基于家系研究设计的2型糖尿病发病遗传培育效应研究

Environmental factors and genetic factors all contribute to the accelerating type 2 diabetes epidemic in China. So far, large-scale GWAS study have identified more than 100 genes that confer susceptibility to type 2 diabetes. Nonetheless, only around 15% of the risk attributable to genetic factors has been identified. Recently promising low-frequency and rare genetic variants studies made little contribution to filling the “loss of heritability” in type 2 diabetes. Genetic nurture effect study takes the sequence variants that are not transmitted to a child into consideration. This gives rise to a situation in which a child’s phenotype is influenced not only by the transmitted paternal and maternal alleles but also by the alleles that were not transmitted. Briefly, genetic nurture is a form of indirect genetic effect, which exert their influence via family environmentally mediated channels. During the project of family-based cohort study on the common non-communicable chronic diseases of the populations in the rural area of northern China in 2013, our research team have collected baseline demographics, clinical characteristics and blood samples in 2016 type 2 diabetic families. Based the above work, in the proposed research project, we aim to examine the parents’ direct genetic effect and genetic nurture effect on their child with type 2 diabetes. Polygenetic score construction and logistic regression will be employed in the further analysis. In order to explore the biological mechanism of genetic nurture effect, we will select genes which have strong genetic nurture effect to perform DNA methylation and analysis in type 2 diabetic probands and their 1:1 matched healthy subjects. Our proposed research may partly untangle the “loss of heritability” in type 2 diabetes and its potential mechanism. Besides, it will also provide new study designs and methods for the etiological study of complex diseases.

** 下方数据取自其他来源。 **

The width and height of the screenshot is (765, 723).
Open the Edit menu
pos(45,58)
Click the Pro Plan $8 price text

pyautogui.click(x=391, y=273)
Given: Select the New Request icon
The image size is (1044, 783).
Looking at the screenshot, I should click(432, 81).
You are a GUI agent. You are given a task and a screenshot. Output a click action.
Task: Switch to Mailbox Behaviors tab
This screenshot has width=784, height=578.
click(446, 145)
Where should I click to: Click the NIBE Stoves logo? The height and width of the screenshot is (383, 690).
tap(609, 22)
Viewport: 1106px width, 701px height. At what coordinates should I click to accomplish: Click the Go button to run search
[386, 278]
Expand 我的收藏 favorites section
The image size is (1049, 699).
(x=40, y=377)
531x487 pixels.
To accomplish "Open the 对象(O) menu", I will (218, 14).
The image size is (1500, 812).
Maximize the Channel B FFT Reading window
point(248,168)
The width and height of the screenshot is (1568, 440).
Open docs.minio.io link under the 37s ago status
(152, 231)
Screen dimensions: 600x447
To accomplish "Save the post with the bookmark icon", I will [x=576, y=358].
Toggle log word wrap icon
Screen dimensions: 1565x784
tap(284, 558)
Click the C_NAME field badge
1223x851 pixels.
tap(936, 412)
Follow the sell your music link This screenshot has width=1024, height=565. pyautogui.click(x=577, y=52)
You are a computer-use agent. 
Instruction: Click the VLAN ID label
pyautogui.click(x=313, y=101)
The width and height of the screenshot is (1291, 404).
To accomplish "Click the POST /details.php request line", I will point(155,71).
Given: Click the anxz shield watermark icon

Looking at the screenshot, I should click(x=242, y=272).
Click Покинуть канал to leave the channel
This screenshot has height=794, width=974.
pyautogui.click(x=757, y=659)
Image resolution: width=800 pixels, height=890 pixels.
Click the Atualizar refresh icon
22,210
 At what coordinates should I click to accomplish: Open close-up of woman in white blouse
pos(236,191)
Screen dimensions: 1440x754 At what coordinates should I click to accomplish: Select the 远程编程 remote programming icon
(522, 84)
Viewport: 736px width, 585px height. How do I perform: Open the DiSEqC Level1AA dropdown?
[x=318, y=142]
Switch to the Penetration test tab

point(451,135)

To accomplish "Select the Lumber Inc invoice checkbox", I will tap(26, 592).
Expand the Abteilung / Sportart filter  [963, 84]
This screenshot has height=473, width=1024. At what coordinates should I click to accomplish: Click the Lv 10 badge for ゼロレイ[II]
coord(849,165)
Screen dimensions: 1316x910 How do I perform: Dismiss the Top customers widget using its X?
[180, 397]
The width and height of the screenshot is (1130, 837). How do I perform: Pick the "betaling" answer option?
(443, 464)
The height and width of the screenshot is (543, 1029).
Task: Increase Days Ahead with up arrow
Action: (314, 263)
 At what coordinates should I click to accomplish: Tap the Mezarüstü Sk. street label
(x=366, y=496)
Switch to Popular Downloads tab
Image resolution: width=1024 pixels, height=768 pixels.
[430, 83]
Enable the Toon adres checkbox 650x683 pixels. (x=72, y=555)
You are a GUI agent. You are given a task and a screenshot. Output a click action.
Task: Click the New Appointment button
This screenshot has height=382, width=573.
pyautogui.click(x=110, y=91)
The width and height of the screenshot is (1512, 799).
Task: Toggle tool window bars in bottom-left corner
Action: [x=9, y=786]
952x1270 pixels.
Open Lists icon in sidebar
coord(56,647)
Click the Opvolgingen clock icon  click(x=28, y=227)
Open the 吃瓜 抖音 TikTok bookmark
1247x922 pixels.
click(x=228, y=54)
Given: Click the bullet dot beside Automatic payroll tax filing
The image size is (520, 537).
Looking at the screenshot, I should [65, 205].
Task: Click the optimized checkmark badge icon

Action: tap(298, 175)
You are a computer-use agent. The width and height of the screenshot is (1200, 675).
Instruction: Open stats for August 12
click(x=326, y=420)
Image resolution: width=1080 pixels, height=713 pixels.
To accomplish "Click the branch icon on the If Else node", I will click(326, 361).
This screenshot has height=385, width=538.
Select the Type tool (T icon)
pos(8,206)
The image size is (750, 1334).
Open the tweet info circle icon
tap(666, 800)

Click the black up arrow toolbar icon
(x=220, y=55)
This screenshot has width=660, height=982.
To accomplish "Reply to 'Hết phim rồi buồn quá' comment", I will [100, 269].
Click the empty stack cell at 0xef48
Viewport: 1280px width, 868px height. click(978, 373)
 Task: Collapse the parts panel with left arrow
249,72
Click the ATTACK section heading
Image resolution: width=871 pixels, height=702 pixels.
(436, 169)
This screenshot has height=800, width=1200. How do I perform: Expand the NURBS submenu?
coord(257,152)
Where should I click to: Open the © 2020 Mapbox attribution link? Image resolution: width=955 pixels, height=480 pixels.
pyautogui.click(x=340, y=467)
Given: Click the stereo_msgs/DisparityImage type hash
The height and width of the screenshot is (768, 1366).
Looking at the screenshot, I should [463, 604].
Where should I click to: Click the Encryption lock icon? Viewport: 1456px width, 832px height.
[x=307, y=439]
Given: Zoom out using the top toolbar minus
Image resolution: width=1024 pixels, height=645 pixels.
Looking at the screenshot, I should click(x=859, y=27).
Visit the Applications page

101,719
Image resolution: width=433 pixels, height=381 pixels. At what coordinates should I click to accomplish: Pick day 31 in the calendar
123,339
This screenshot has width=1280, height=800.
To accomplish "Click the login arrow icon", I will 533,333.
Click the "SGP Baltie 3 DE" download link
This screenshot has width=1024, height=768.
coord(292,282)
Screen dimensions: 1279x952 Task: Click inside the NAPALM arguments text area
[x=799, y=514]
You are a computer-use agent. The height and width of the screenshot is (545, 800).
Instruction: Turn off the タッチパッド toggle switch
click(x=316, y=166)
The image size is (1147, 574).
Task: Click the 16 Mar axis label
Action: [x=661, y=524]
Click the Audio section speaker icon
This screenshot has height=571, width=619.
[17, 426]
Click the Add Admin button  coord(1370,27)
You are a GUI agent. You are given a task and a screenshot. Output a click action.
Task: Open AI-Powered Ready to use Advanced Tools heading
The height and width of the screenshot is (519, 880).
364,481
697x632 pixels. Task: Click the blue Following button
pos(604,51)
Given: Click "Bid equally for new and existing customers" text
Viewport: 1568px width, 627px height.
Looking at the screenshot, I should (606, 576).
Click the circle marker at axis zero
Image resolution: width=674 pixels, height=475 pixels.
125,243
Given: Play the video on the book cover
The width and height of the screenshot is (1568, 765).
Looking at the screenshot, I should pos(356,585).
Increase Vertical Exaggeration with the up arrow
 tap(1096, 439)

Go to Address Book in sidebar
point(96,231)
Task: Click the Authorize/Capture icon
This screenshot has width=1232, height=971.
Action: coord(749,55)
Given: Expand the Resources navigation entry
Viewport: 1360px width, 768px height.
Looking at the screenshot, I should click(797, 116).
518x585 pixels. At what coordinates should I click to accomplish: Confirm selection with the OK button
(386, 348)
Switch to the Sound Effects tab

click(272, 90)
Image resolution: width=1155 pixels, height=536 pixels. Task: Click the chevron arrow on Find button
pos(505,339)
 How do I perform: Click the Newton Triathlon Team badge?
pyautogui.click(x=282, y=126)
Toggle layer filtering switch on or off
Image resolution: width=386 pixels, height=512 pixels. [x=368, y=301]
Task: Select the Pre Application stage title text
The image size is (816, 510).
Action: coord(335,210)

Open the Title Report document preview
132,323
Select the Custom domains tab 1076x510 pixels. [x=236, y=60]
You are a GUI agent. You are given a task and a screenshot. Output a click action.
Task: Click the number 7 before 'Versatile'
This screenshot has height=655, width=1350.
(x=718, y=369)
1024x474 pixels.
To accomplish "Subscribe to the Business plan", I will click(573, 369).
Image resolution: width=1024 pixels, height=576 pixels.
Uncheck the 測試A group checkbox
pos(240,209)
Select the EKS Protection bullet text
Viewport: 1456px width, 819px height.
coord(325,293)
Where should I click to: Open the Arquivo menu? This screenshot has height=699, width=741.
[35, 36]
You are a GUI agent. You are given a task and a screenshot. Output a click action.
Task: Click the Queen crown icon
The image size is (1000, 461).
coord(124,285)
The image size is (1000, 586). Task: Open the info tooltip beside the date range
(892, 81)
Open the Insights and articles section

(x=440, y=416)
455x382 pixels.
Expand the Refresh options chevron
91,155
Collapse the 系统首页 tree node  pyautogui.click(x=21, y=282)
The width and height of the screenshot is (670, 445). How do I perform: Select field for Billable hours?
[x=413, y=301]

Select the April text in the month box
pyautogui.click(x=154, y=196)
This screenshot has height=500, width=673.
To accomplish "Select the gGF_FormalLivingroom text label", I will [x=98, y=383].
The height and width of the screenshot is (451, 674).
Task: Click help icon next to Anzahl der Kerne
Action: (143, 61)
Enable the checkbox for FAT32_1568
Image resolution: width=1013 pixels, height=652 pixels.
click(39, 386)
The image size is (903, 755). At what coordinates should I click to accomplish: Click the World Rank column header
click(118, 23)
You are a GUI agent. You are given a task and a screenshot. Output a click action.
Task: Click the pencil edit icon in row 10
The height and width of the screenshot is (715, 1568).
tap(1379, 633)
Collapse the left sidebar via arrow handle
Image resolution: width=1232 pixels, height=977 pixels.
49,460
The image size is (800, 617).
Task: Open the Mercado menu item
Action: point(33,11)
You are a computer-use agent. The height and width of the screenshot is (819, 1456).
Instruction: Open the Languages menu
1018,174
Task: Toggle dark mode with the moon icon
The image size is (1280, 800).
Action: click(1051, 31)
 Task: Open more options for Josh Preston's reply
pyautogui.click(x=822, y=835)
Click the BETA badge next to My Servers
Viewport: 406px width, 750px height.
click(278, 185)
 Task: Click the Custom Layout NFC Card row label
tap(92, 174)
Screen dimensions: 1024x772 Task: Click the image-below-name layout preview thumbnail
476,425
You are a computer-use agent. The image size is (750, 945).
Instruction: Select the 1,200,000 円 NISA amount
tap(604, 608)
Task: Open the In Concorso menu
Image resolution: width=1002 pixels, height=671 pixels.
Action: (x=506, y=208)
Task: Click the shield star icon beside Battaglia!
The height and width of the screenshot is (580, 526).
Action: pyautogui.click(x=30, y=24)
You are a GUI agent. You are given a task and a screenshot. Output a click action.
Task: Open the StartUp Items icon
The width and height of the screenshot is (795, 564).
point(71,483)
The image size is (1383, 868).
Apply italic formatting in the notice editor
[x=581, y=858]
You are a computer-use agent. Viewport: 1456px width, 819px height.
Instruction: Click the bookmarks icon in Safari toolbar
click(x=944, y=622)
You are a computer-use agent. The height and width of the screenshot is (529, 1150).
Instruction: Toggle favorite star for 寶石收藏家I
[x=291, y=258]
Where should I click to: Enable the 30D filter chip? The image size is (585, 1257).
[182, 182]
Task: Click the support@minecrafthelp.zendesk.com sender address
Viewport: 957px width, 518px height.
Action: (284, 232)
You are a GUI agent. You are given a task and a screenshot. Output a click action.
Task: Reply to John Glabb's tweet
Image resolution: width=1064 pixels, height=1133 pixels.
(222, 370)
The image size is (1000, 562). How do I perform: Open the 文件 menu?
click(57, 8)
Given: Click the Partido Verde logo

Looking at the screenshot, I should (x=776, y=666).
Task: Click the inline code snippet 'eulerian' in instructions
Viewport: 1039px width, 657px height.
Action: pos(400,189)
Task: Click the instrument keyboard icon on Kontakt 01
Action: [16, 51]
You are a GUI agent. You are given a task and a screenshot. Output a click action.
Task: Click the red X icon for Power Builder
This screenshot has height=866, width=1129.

2型糖尿病的发生与环境和遗传因素相关，全基因组关联研究已发现的基因位点仅能解释15%左右的遗传度，近年来兴起的罕见突变研究也未能填补2型糖尿病“缺失的遗传度”。遗传培育是父母传递和未传递给子代的基因对子代表型所产生的间接影响，也就是通过父母提供的环境，间接影响子代的表型。本课题将依托2013年启动的北方农村地区居民常见慢性非传染性疾病家系队列研究收集的2016个2型糖尿病家系调查资料和血样本，首先，采用核心家系的研究设计和多基因评分模型，探讨2型糖尿病发病相关基因父母对子代的直接效应和遗传培育效应及其共同作用，在此基础上，采用1:1匹配病例对照研究设计，选择遗传培育效应较强的基因进行甲基化检测，探讨遗传培育效应潜在的表观遗传学机制。通过本研究，将有可能解开2型糖尿病“缺失的遗传度”及其作用机制。同时，为其它复杂性疾病病因学研究提供新的思路和方法学参考。

2型糖尿病不同于单基因变异所致的孟德尔遗传病，其发病原因可归纳为三条主要途径：（1）环境因素的作用；（2）遗传因素的直接传递作用；（3）遗传培育效应。遗传培育是父母传递或未传递给子代的等位基因通过影响子代的生活环境所产生的与子代表型的间接关联。本研究取得6个方面的主要结果1）：研究发现未传递给子代rs16861194 位点G 等位基因和 rs780094 位点 G 等位基因会增加子代 2 型糖尿病患病风险；2）：父母亲对子代2型糖尿病的遗传培育效应存在差异，母亲的遗传培育效应-0.204，父亲的遗传培育效应为-0.032， 母亲与父亲的遗传培育效应之比为6.394。3）：遗传的直接效应与间接效应存在大小与方向差异。2型糖尿病相关基因的遗传培育效应 η=-0.236，可释方差 19.17%。直接效应=0.438，遗传培育效应与直接效应之比为-0.538，可释方差 5.56%。4）：基于多效性的视角，发现糖尿病和睡眠相关的表型之间存在广泛的共享遗传。其中2型糖尿病和睡眠表型之间效应最强的共享位点是FTO，多效性基因ENSA和PMPCA在2型糖尿病中存在差异表达。5）：研究纳入16种与2型糖尿病发病相关的行为表型及对应的2607个遗传位点，最终筛选出了31个密集相互作用的关键基因，其中4个经验证在2型糖尿病患者的血液样本中呈现表达上调模式，提示这些关键基因可能通过中介作用或多效作用影响2型糖尿病的发病。6)：基于数据驱动的SNP集分析方法探索2型糖尿病与冠心病共病模式的遗传结构，分析发现共病组与仅患有糖尿病组的遗传结构间存在共享基因HMP19 和MSX2以及共享的富集通路，提示不同的共病模式的遗传结构存在关联性。通过本研究，验证了遗传培育效应在2型糖尿病的发病过程中发挥重要的作用，2型糖尿病与其它慢性复杂性疾病之间存在着复杂的相互作用关系。